[Objectif]:
Reprenez le passage de l'extrait allant de "Article 7 : La" jusqu'à "universitaire de Nice.", en renommant "centre hospitalier universitaire de Nice" en "CHU de Nice".

[Extrait]:
----
Article 2 : L'intervention présentée par Mme C...G..., M. A... G...et Mme D...G...devant la cour administrative d'appel est admise.

Article 3 : Le CHU de Nice versera à Mme E...et Mmes F...et H...G..., en leur qualité d'ayants droit de M. I...G...ayant saisi le tribunal administratif, une somme globale de 72 707,91 euros. Cette somme s'ajoute aux indemnités de 12 000 euros chacune allouées à Mme E...et Mmes F...et H...G...au titre de leurs préjudices personnels par l'arrêt du 11 mars 2013 de la cour administrative d'appel de Marseille, devenu définitif sur ce point.

Article 4 : Le jugement du 1er octobre 2010 du tribunal administratif de Nice est réformé en ce qu'il a de contraire à la présente décision.

Article 5 : Le CHU de Nice versera au titre de l'article L. 761-1 du code de justice administrative une somme globale de 3 500 euros à MmeE..., Mmes F..., H..., C...et D...G...et M. A... G....

Article 6 : Le surplus des conclusions du pourvoi de MmeE..., de Mmes F..., H..., C...et D...G...et de M. A... G...et le pourvoi de la CPAM des Alpes-Maritimes sont rejetés.

Article 7 : La présente décision sera notifiée à Mme B...E..., à Mme F...G..., à Mme H...G..., à Mme C...G..., à M. A... G..., à Mme D...G..., à la caisse primaire d'assurance maladie des Alpes-Maritimes et au centre hospitalier universitaire de Nice.
----
[Section données]:

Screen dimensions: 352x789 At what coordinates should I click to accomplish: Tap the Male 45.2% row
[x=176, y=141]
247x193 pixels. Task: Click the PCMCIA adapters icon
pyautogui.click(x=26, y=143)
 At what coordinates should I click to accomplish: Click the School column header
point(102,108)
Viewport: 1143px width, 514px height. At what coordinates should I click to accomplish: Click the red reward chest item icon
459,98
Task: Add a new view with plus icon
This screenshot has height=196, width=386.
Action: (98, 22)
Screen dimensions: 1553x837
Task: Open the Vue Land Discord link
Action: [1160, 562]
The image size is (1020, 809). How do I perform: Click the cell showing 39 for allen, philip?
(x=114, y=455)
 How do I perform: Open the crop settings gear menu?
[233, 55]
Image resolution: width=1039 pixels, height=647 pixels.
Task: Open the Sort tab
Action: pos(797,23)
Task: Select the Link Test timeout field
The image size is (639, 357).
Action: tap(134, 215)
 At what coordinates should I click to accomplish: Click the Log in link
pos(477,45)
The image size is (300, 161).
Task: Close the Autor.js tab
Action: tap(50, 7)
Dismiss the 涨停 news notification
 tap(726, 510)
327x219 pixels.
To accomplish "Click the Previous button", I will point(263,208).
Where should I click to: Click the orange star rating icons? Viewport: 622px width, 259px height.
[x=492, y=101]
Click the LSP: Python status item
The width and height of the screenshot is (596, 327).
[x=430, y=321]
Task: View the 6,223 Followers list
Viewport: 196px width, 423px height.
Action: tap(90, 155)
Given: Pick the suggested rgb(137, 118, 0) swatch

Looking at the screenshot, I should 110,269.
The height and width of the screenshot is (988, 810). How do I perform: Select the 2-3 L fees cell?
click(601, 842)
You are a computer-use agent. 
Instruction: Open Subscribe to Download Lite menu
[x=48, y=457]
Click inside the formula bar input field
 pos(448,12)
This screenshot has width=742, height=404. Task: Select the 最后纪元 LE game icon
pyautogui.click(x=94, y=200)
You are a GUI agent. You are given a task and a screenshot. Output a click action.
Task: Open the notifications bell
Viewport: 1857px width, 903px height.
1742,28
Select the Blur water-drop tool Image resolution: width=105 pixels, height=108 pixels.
----
[Tâche réalisée]:
Article 7 : La présente décision sera notifiée à Mme B...E..., à Mme F...G..., à Mme H...G..., à Mme C...G..., à M. A... G..., à Mme D...G..., à la caisse primaire d'assurance maladie des Alpes-Maritimes et au CHU de Nice.